**Selected extract:**
-------

Powell said that, while he still expected inflation to move back down towards the levels seen last year, ‘my confidence in that is not as high as it was having seen these readings in these first three months of the year.’

XTB analyst Kathleen Brooks commented: ‘The market is now pricing in two full rate cuts from the Fed this year, which was not the case on Tuesday. Thus, today’s economic data has moved the dial on Fed rate cut expectations. This is a market-friendly report, which supports the Fed’s view that rates will be cut once there is evidence that inflation is falling back to the target rate. If we see another couple of CPI reports that continues in this trend, then a late summer rate cut could be in the cards.’

US retail sales were weaker than expected last month, numbers on Wednesday showed.

According to the Census Bureau, retail sales were flat in April from March, well below an FXStreet cited forecast which predicted a 0.4% rise. In March from February, retail sales had risen 0.6%, downwardly revised from an initially reported 0.7% climb.

The pound was quoted at $1.2668 at the time of the London equities close on Wednesday, higher compared to $1.2582 on Tuesday. The euro stood at $1.0872, up against $1.0818. Against the yen, the dollar was trading at JP¥154.85, lower compared to JP¥156.41.

In London, there were a series of M&A developments to grab investor focus.

Royal Mail owner International Distributions Services jumped 18% as it announced it would be minded to accept a revised non-binding proposal for a potential takeover offer from EP Corporate.

The new revised offer posted on Wednesday represents a total value of 370 pence per IDS share, 16% higher than the old offer of around 320p. It values IDS’s share capital at around £3.5 billion.

‘The proposal follows significant negotiation including a number of earlier proposals from EP Group,’ IDS said.

Prague-based EP Corporate is majority owned by Czech billionaire Daniel Kretinsky. Kretinsky’s other investments include stakes in UK supermarket chain Sainsbury’s, French newspaper Le Monde and London football club West Ham United.

After rejecting a takeover tilt, meanwhile, John Wood Group fell 7.2%. It shrugged off a new takeover proposal from planning, design, engineering and project management firm Sidara.

Consulting and engineering firm Wood Group said the new offer of 212 pence per share, around £1.46 billion in total, continued to ‘fundamentally undervalue’ the company and its future prospects. The offer was 3.4% higher than Sidara’s initial offer of 205p.

Elsewhere, housebuilder Redrow said shareholders backed its acquisition by larger peer Barratt Developments. Both Redrow and Barratt climbed 0.8%. Interest rate optimism following the US data lifted the housebuilding sector.

-------

**Your tasks:**
1. Sum up the market report in two sentences.
2. Answer these questions from the market report:
(a) What change in April retail sales did the FXStreet cited forecast predict?
(b) What total value per IDS share does the revised EP Corporate offer represent?
(c) What was Sidara's initial offer per Wood Group share?
3. Reproduce the passage of the market report between "According to the" and "grab investor focus.", inclusive, word for word.

**Stored data:**
-------

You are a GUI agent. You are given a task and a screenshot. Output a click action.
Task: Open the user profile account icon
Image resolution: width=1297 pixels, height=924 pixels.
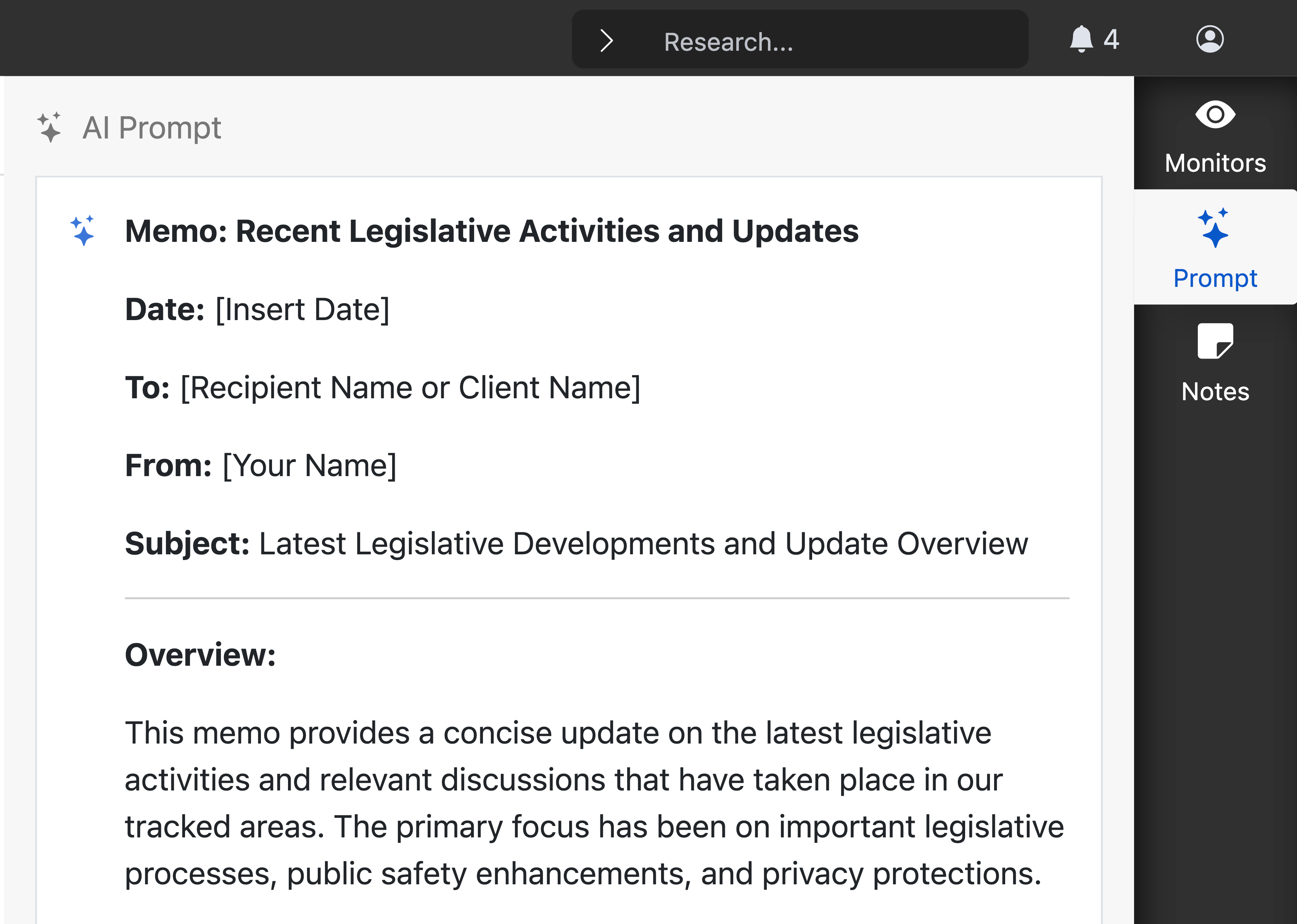pos(1209,39)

-------

**Exercise solutions:**
1. US retail sales were flat in April, below a forecast 0.4% rise, and an analyst said the market is now pricing in two full Fed rate cuts this year. In London, International Distributions Services jumped 18% on a revised takeover proposal from EP Corporate, John Wood Group fell 7.2% after rejecting Sidara's new offer, and Redrow said shareholders backed its acquisition by Barratt Developments.

2.
(a) A 0.4% rise.
(b) 370 pence.
(c) 205p.

3.
According to the Census Bureau, retail sales were flat in April from March, well below an FXStreet cited forecast which predicted a 0.4% rise. In March from February, retail sales had risen 0.6%, downwardly revised from an initially reported 0.7% climb.

The pound was quoted at $1.2668 at the time of the London equities close on Wednesday, higher compared to $1.2582 on Tuesday. The euro stood at $1.0872, up against $1.0818. Against the yen, the dollar was trading at JP¥154.85, lower compared to JP¥156.41.

In London, there were a series of M&A developments to grab investor focus.